The Grand Staircase in Utah, or as it’s formally known; the Grand Staircase National Monument is a massive stretch of public lands reaching over 1.8 million acres from the North rim of the Grand Canyon to Utah. This phenomenal natural resource is not only a geological wonder, The Grand Staircase is also a phenomenal destination for outdoor enthusiasts. Hiking, camping, and backpacking are all popular activities at the National Monument, but the Grand Staircase is also a remarkable paleontological location as numerous dinosaur fossils have been unearthed there in the past twenty years. The Grand Staircase National Monument is often overlooked, however, in favor of its famous neighbors, the Grand Canyon, Zion National Park and Bryce Canyon.

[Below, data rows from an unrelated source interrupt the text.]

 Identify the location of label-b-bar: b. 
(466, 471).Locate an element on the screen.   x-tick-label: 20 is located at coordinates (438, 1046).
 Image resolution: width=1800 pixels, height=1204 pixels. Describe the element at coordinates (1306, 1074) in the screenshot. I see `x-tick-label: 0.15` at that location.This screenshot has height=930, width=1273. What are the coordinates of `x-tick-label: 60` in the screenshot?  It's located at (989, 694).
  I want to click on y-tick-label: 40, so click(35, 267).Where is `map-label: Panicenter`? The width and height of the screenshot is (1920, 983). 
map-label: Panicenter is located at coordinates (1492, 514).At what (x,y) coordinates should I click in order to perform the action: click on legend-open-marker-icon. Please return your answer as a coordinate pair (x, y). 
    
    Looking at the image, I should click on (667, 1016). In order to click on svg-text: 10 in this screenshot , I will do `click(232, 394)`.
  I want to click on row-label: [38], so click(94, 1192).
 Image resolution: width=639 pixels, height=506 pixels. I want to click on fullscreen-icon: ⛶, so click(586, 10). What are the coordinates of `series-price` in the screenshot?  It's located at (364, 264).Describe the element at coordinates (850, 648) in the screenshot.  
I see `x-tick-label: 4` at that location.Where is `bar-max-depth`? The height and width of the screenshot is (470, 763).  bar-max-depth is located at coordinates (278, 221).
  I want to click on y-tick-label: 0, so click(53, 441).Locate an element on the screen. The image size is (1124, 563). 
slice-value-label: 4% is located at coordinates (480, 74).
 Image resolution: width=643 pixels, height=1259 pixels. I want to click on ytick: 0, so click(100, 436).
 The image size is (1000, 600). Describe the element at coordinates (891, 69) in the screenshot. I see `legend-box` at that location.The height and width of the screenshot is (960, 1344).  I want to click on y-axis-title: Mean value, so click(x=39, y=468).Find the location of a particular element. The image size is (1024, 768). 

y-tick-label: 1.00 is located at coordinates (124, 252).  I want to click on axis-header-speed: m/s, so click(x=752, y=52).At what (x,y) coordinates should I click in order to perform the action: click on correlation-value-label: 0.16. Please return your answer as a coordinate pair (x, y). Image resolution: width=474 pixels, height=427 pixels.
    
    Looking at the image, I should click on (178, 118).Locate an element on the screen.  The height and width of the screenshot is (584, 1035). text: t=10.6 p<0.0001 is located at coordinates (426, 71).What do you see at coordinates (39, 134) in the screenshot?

The expansive national monument is slightly larger in acreage than the state of Delaware and has lots to offer its visitors!
Because of the monument’s expansive size, it is divided into three distinct districts or regions, each with its own unique features and characteristics. To the Northeast of the national monument sits the Escalante Canyons Region. Here, you will find a network of slot canyons and gorges. These canyons were created by running water draining down from the mountains and towards the Escalante River. Over the centuries, the delicate sandstone wore away with the water, leaving cavernous and serpentine canyons behind. To the South of the Escalante Canyons region is the Kaiparowits Plateau. This ancient plateau stretches for fifty miles!
Finally, the Grand staircase in Utah is located to the southwest of the National Monument. It borders Bryce Canyon National Park to the west. While there is no official entrance into the National Monument, there are a few visitor centers. Most travelers who are interested in seeing the Grand Staircase in Utah will approach it from the Kanab Visitors center although there are several more in and around the monument.